Work task A => In the essay about a first novel, how old was the writer when Cat's Meow came out?
Work task B => In the essay about a first novel, retype the part that opens with the words "I was 29 years" and closes with "be a writer.".

Reading passage =>
*** Begin section ***
I did not know Bridget Zinn but was very sad to hear of her death. It is always particularly wrenching when a writer does not live to see his or her creation come to life. I look forward to reading her book Poison and to find out if her heroine does “save the kingdom with a pig.” 🙂
In honor of the publication of Poison I was asked to write about a “first time” and I thought I would share with you my first ever reading when my first novel came out.
I was 29 years old when my first novel, Cat’s Meow came out. I had written it as a PG Wodehouse satire, with a picaresque quality, about a broke New York City socialite. Of all the books I have written since, the character that comes closest to my sense of humor and personality was its heroine, Cat McAllister. I had sold the book two years before, and had tried to be a published author since I had graduated from college seven years before. So, while many people commented that I was such a “young author” I had been working for this for more than twenty years, since I was eight years old when I decided I wanted to grow up to be a writer.
*** End section ***
Dataset content =>
*** Begin section ***
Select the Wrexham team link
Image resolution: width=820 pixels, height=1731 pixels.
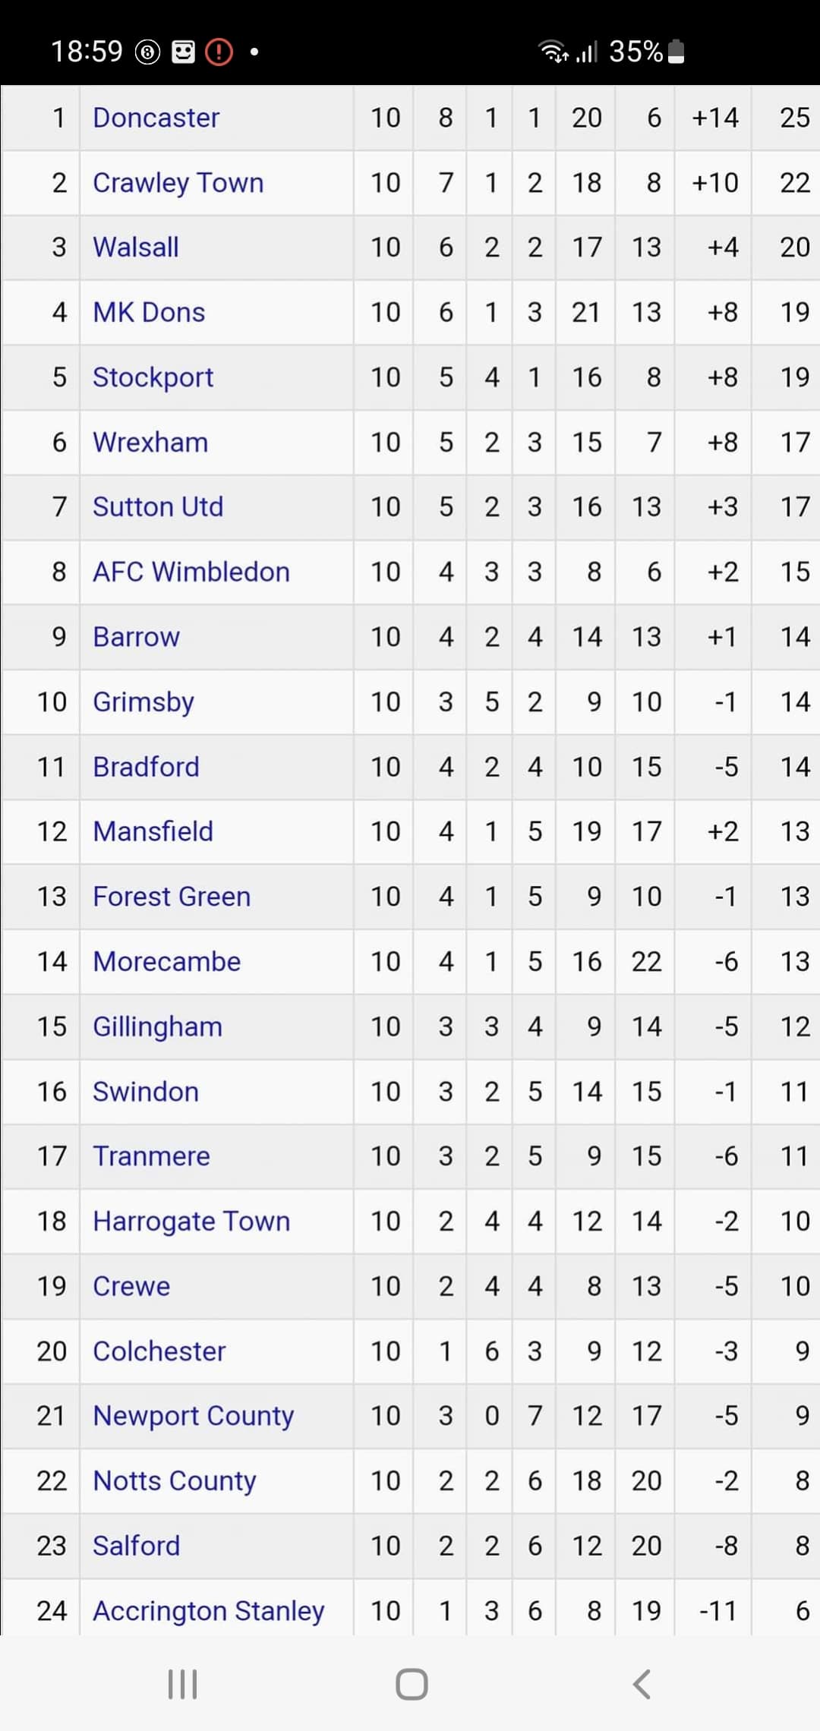(x=150, y=442)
*** End section ***
Output A => 29 years old.

Output B =>
I was 29 years old when my first novel, Cat’s Meow came out. I had written it as a PG Wodehouse satire, with a picaresque quality, about a broke New York City socialite. Of all the books I have written since, the character that comes closest to my sense of humor and personality was its heroine, Cat McAllister. I had sold the book two years before, and had tried to be a published author since I had graduated from college seven years before. So, while many people commented that I was such a “young author” I had been working for this for more than twenty years, since I was eight years old when I decided I wanted to grow up to be a writer.